A Fibonacci trader might use as this as an indicator that the market will continue upward to the next retracement point, which in this example it does, moving up to right around the 50% retracement line at ~$9100. The move from the low up through the succession of retracements might signify an uptrend, suggesting that the price will continue to climb towards the 61.8% retracement point. Again, in this example, it does. However, we can see that the price just touches the 61.8% line (around $9735), and then falls back down, crossing back below the 50% line. Here, we see some movement between these two levels, and a another attempt to climb up over 61.8% that ultimately doesn’t gain enough support. A trader using Fibonacci retracements might see the failure of the price to maintain support above 61.8% as a sign of a reversal, suggesting the market will move back down.

A trader might incorporate this into their strategy, perhaps by selling at the 61.8% level with the assumption that the price will drop, and setting a buy order based on one of the lower retracement levels, assuming that the price will retrace back down to hit one of those lower points before it starts to move upward again.

Of course, it’s always possible that the uptrend in this example could have continued past the 61.8% point and blasted up to one of the next levels.
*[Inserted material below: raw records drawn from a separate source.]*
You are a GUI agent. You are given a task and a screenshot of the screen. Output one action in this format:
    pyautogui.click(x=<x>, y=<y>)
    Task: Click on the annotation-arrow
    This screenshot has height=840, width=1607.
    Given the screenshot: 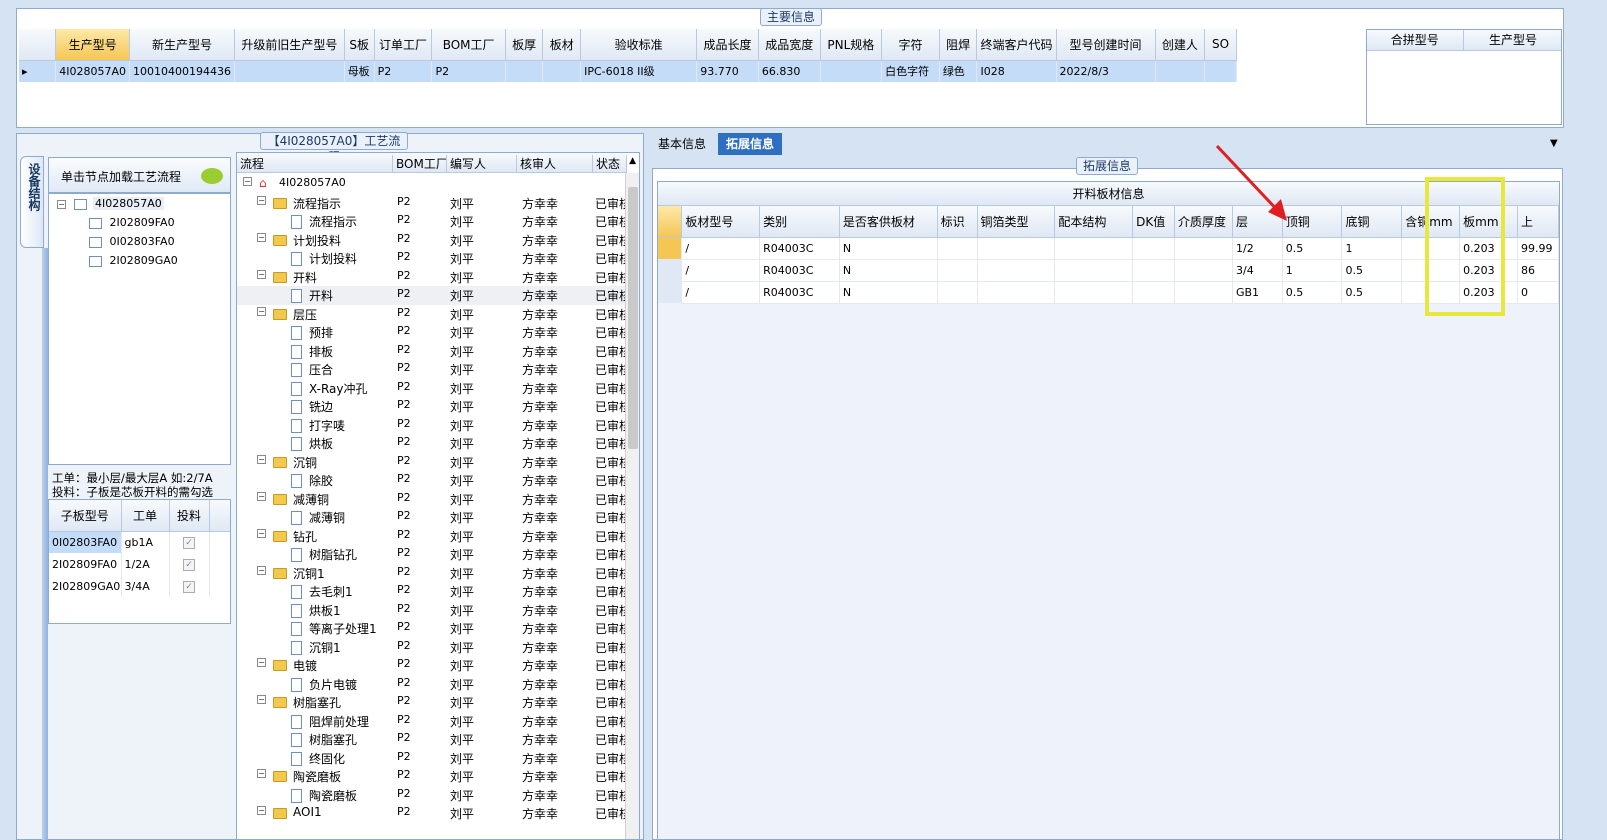 What is the action you would take?
    pyautogui.click(x=1248, y=180)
In that case, exiting at 61.8% would have missed out on pretty major potential profits, and 61.8% would have become the new support level, rather than the next point of resistance. It’s clear in retrospect what the best moves would have been, but there is no way to know what will happen in advance. As with all types of technical analysis, there are no guarantees, but many trading strategies use Fibonacci levels to inform decisions about hedging risk and reward.
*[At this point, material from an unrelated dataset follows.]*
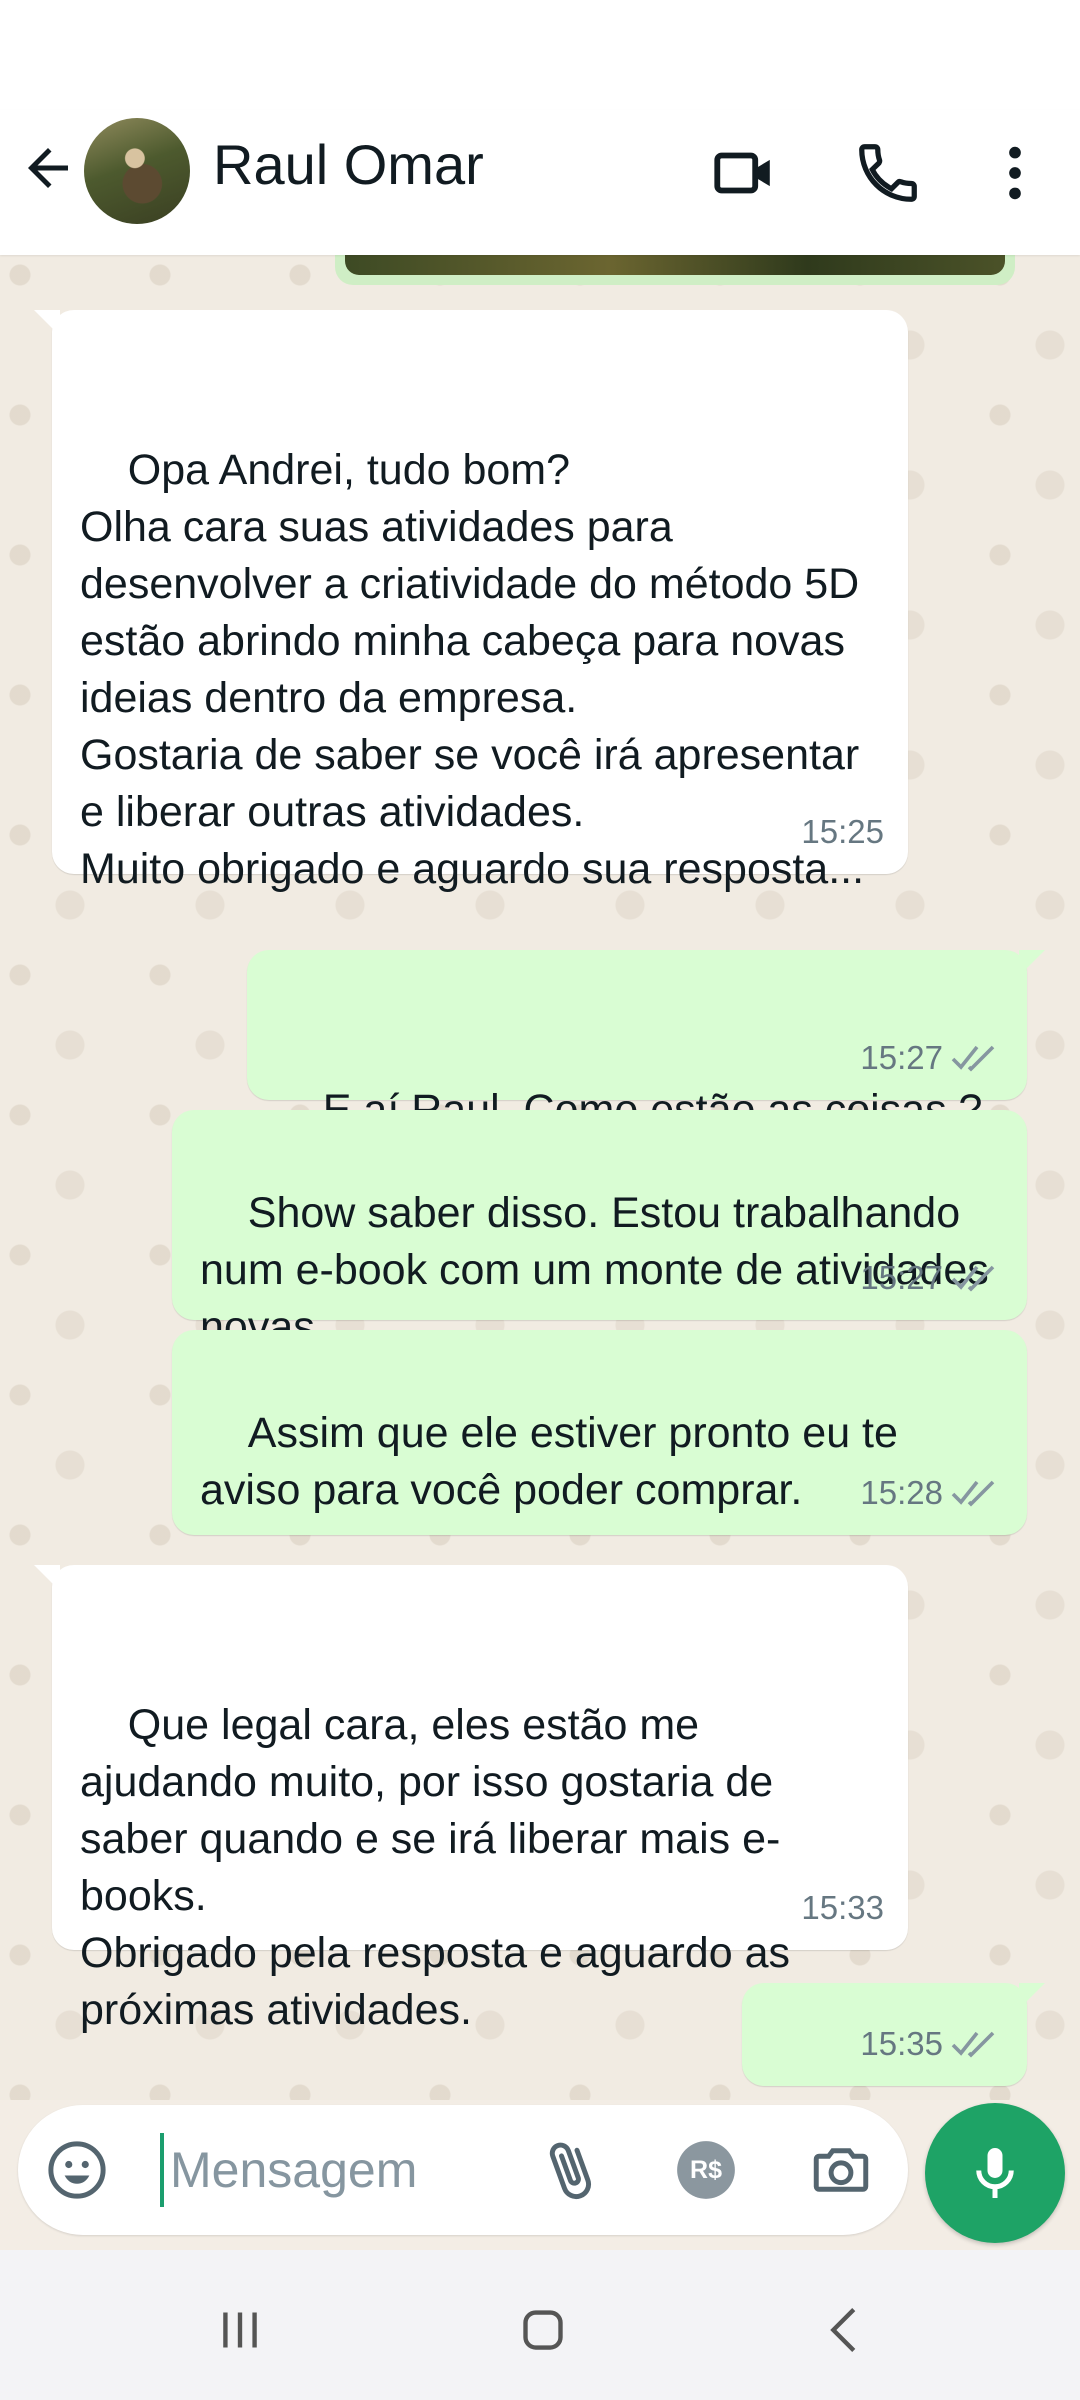 Image resolution: width=1080 pixels, height=2400 pixels. I want to click on voice-message-button, so click(995, 2173).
It is important to note that market behavior does not always move in sync with Fibonacci levels, or conform seamlessly to any of the other myriad indicators that traders use to predict behavior. While not a crystal ball, Fibonacci retracement levels can be a valuable tool for traders to incorporate into a larger strategy, particularly when looking at price movement in volatile markets like Bitcoin, where ups and downs tend to be quite dramatic.